• [WHAT YOU ARE ASKED TO DO] Print exactly, and only, the lines running from the line containing "The image size is (1024, 715)." through the end of the records below.

• [Saved entries]
▬▬▬▬▬▬
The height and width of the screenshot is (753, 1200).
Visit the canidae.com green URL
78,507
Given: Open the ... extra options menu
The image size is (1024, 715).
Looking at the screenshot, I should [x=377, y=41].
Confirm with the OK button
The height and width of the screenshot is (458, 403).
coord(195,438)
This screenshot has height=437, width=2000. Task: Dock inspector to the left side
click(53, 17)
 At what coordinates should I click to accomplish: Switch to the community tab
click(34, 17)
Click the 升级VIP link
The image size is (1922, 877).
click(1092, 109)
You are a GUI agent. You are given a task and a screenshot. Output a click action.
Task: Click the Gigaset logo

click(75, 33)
▬▬▬▬▬▬
• [WRITTEN ANSWER]
The image size is (1024, 715).
Looking at the screenshot, I should [x=377, y=41].
Confirm with the OK button
The height and width of the screenshot is (458, 403).
coord(195,438)
This screenshot has height=437, width=2000. Task: Dock inspector to the left side
click(53, 17)
 At what coordinates should I click to accomplish: Switch to the community tab
click(34, 17)
Click the 升级VIP link
The image size is (1922, 877).
click(1092, 109)
You are a GUI agent. You are given a task and a screenshot. Output a click action.
Task: Click the Gigaset logo

click(75, 33)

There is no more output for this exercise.